22 September 2006 by Billy
‘Anne Wortley, Later Lady Morton’ (the portrait behind the rope above) is a new loan to the Walker Art Gallery from Tate Britain. It is a temporary replacement for our portrait of ‘Henry VIII‘ loaned to the Tate’s Holbein in England exhibition, 28 September 2006 – 7 January 2007. It has been hung in Room One of the Walker alongside Jean Clouet’s ‘Princess Marguerite of Angouleme‘ and ‘Queen Elizabeth I – The Pelican Portrait‘, attributed to Nicholas Hilliard.
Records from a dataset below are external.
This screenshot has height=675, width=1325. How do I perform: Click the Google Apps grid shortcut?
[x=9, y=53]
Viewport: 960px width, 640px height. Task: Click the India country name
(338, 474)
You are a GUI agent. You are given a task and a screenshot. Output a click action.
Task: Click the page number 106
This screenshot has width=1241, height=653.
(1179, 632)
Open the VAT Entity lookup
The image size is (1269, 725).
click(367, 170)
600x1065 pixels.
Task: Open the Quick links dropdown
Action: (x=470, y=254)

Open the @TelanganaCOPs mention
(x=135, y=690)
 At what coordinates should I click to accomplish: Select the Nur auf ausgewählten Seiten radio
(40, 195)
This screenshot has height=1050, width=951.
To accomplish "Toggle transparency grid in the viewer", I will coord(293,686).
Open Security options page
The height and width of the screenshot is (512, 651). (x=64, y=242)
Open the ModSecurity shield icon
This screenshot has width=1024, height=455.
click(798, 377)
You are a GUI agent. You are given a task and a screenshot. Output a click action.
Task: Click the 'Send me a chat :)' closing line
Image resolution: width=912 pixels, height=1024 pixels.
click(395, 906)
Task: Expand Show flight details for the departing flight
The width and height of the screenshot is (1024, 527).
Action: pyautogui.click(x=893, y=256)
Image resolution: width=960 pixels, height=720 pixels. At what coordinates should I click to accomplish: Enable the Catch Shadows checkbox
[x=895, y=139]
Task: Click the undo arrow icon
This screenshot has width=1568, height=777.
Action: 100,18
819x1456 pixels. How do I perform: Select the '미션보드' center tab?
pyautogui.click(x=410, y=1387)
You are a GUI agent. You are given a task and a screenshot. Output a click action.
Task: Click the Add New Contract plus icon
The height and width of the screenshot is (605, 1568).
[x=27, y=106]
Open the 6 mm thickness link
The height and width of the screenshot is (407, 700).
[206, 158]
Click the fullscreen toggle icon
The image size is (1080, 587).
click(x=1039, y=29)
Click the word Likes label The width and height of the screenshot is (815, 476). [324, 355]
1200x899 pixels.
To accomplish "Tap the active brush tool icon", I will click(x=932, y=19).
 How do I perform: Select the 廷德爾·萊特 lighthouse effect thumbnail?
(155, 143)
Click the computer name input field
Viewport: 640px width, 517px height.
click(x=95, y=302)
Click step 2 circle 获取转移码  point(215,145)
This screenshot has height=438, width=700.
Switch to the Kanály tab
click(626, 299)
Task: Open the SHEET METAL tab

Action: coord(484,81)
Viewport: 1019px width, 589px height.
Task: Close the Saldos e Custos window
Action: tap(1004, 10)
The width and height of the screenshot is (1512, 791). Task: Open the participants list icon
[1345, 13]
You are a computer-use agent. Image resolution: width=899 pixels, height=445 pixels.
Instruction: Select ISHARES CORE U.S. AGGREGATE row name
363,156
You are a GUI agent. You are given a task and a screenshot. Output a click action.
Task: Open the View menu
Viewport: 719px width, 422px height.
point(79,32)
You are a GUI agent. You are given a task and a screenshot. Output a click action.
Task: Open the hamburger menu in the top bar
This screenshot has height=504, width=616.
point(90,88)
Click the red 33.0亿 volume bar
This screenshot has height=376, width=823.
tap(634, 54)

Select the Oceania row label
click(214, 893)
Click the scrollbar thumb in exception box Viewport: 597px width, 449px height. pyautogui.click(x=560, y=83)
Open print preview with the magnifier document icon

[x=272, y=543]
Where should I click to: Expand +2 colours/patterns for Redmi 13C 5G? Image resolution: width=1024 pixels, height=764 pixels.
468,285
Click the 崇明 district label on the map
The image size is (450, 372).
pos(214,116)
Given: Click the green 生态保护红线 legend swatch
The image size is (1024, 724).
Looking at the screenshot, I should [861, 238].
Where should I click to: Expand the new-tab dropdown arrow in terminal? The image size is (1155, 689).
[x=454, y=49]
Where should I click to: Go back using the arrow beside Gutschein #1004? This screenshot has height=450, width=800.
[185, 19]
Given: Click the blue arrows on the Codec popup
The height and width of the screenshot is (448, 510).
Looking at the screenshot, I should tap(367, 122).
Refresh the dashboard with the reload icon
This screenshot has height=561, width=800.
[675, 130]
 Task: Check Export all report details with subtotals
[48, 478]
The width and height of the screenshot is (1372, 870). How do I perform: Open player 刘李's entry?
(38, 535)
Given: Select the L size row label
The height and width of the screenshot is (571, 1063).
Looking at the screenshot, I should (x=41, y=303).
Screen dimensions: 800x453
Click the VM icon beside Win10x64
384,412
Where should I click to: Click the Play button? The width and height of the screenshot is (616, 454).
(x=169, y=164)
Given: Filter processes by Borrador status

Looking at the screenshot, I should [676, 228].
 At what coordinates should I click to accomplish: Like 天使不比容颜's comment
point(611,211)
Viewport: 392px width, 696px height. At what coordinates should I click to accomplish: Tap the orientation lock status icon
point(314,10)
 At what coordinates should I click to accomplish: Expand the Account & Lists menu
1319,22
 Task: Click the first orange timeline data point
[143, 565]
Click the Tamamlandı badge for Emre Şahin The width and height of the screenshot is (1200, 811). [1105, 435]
The panel text that accompanies the painting states:
It portrays Anne Wortley, daughter of Sir Richard Wortley of Yorkshire, in formal dress as worn at the court of James I. It is a typical Jacobean portrait. It aims not to create a convincing idea of space, which is rather awkwardly reproduced in this portrait, but to focus in almost hypnotic detail on the elaborate costume, ruff, head-dress, jewellery and other accessories. For this reason such portraits are sometimes referred to nowadays as ‘curtains & carpets’ paintings. The different qualities of the brushwork on this portrait suggest that it was perhaps painted by several artists from one workshop, each specialising in a different area, and some trained in the Netherlands.